AI-Driven Cytomorphology Image Synthesis for Medical Diagnostics
Journal:
arXiv
Published Date:
Jul 7, 2025
Abstract
Biomedical datasets often contain a large sample imbalance and are subject to
strict privacy constraints, which together hinder the development of accurate
machine learning models. One potential solution is to generate synthetic
images, as this can improve data availability while preserving patient privacy.
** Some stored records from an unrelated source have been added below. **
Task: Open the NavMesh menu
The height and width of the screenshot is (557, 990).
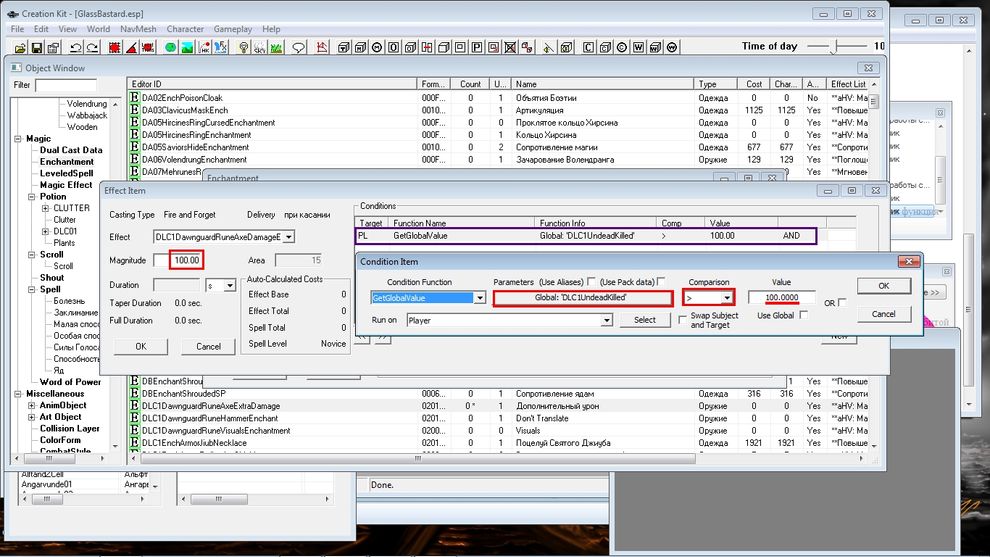Action: [x=140, y=29]
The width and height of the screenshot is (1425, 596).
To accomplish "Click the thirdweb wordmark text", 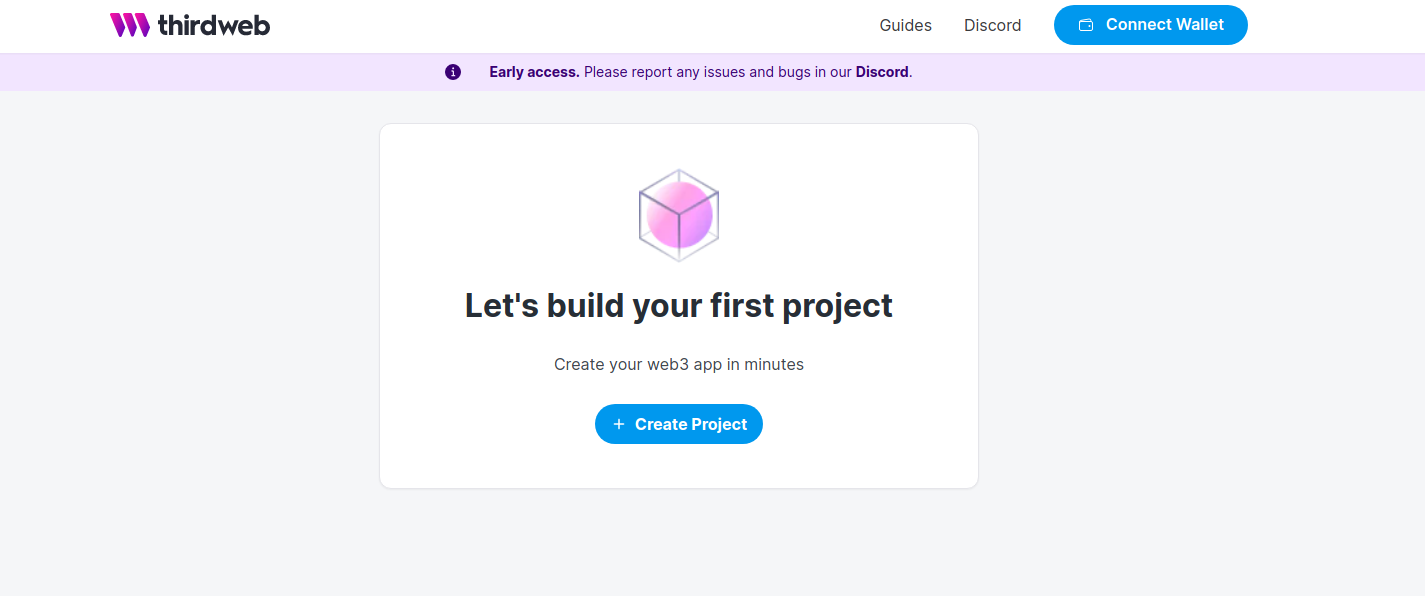I will (x=214, y=25).
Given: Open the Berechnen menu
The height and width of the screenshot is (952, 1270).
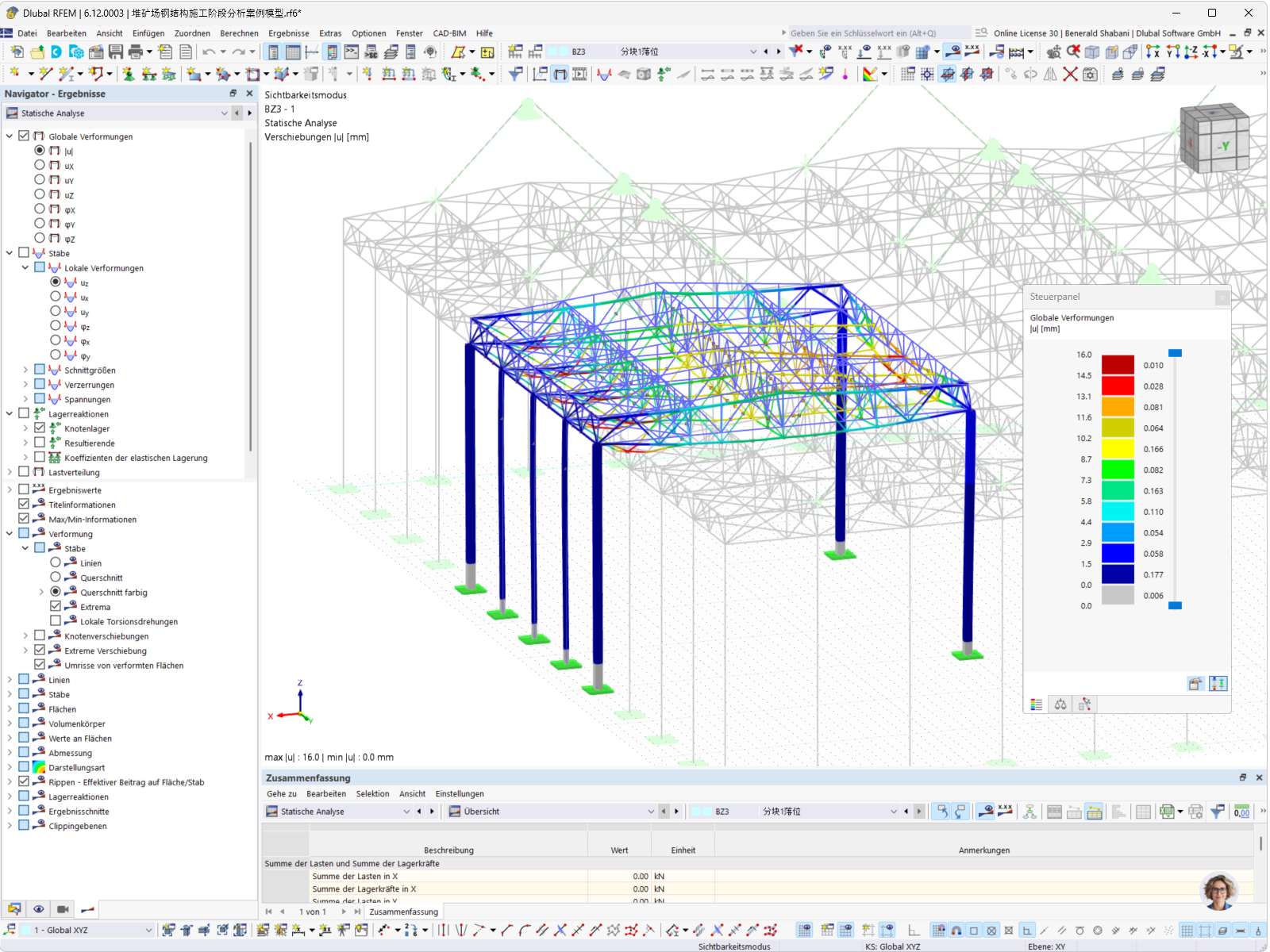Looking at the screenshot, I should click(x=239, y=33).
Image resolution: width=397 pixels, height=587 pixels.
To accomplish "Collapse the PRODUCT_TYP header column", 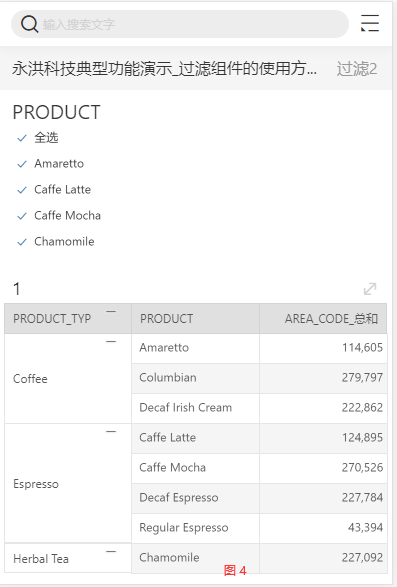I will pos(111,311).
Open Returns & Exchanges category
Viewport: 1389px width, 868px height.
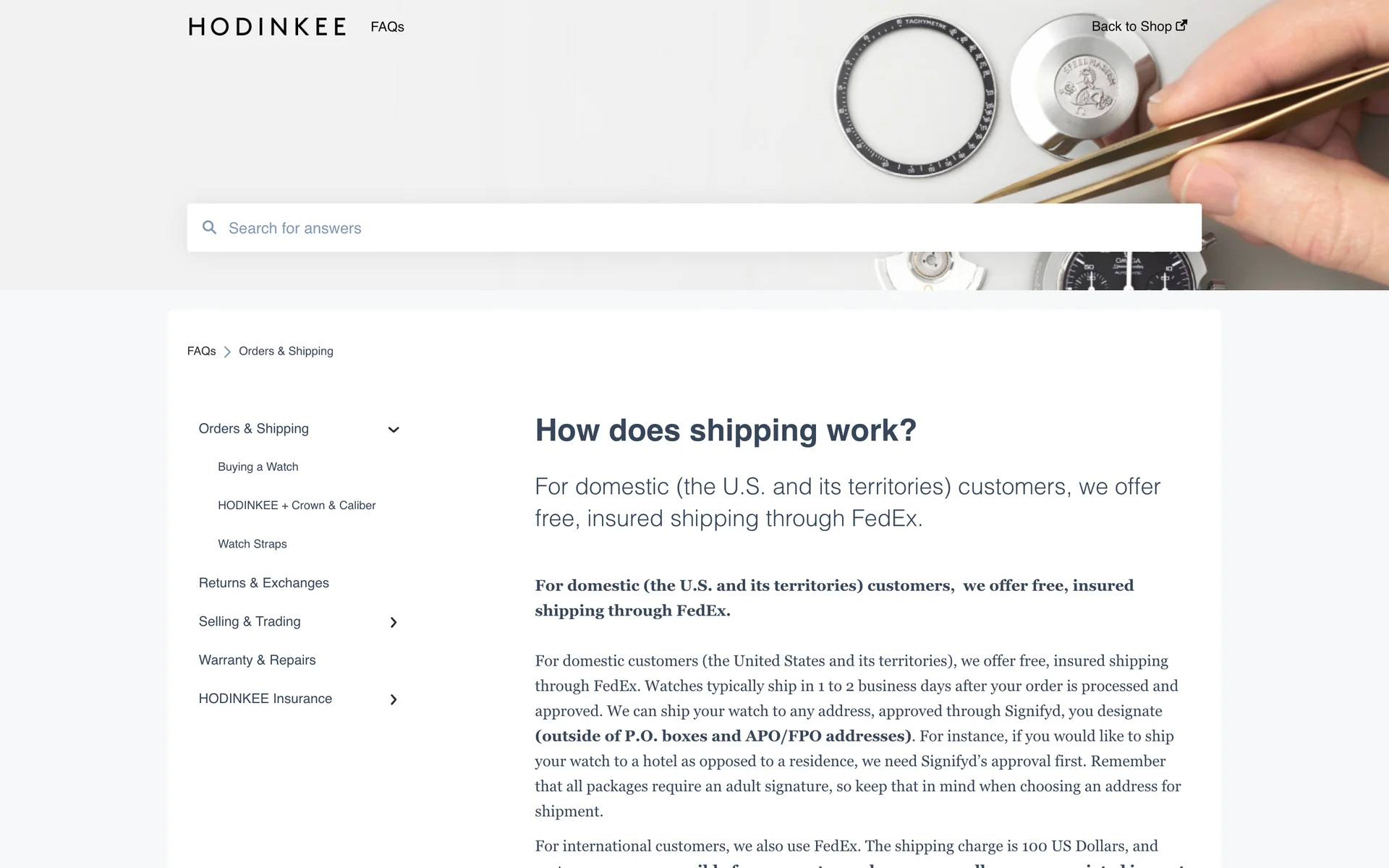point(263,583)
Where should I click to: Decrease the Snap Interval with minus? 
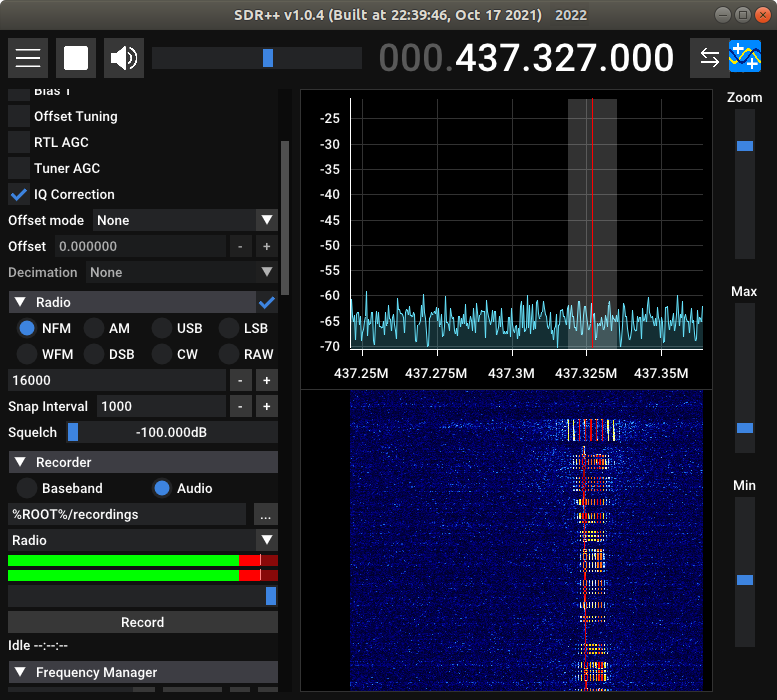241,406
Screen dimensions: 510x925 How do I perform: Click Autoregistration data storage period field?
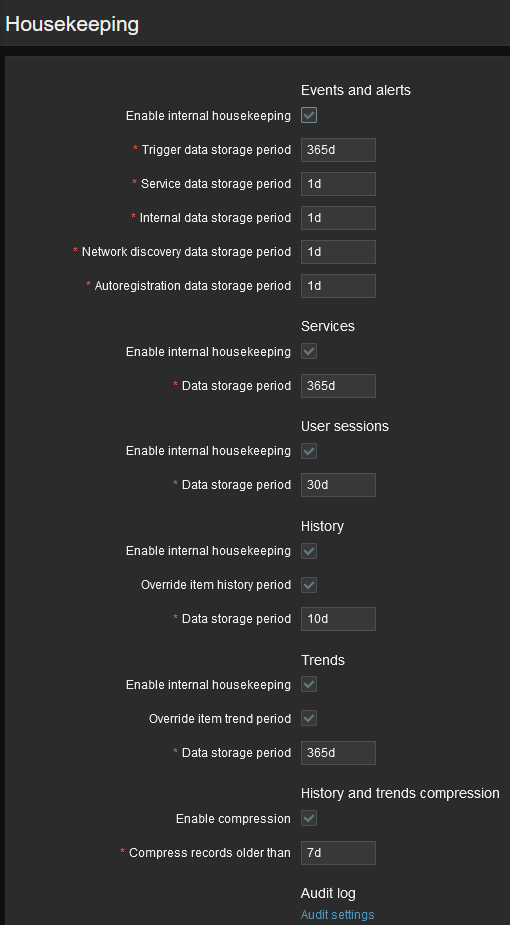(x=338, y=286)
However, it remains difficult to generate synthetic images of sufficient
quality for training robust classifiers. In this work, we focus on the
classification of single white blood cells, a key component in the diagnosis of
hematological diseases such as acute myeloid leukemia (AML), a severe blood
cancer. We demonstrate how synthetic images generated with a fine-tuned stable
diffusion model using LoRA weights when guided by real few-shot samples of the
target white blood cell classes, can enhance classifier performance for limited
data. When training a ResNet classifier, accuracy increased from 27.3\% to
78.4\% (+51.1\%) by adding 5000 synthetic images per class to a small and
highly imbalanced real dataset. For a CLIP-based classifier, the accuracy
improved from 61.8\% to 76.8\% (+15.0\%). The synthetic images are highly
similar to real images, and they can help overcome dataset limitations,
enhancing model generalization. Our results establish synthetic images as a
tool in biomedical research, improving machine learning models, and
facilitating medical diagnosis and research.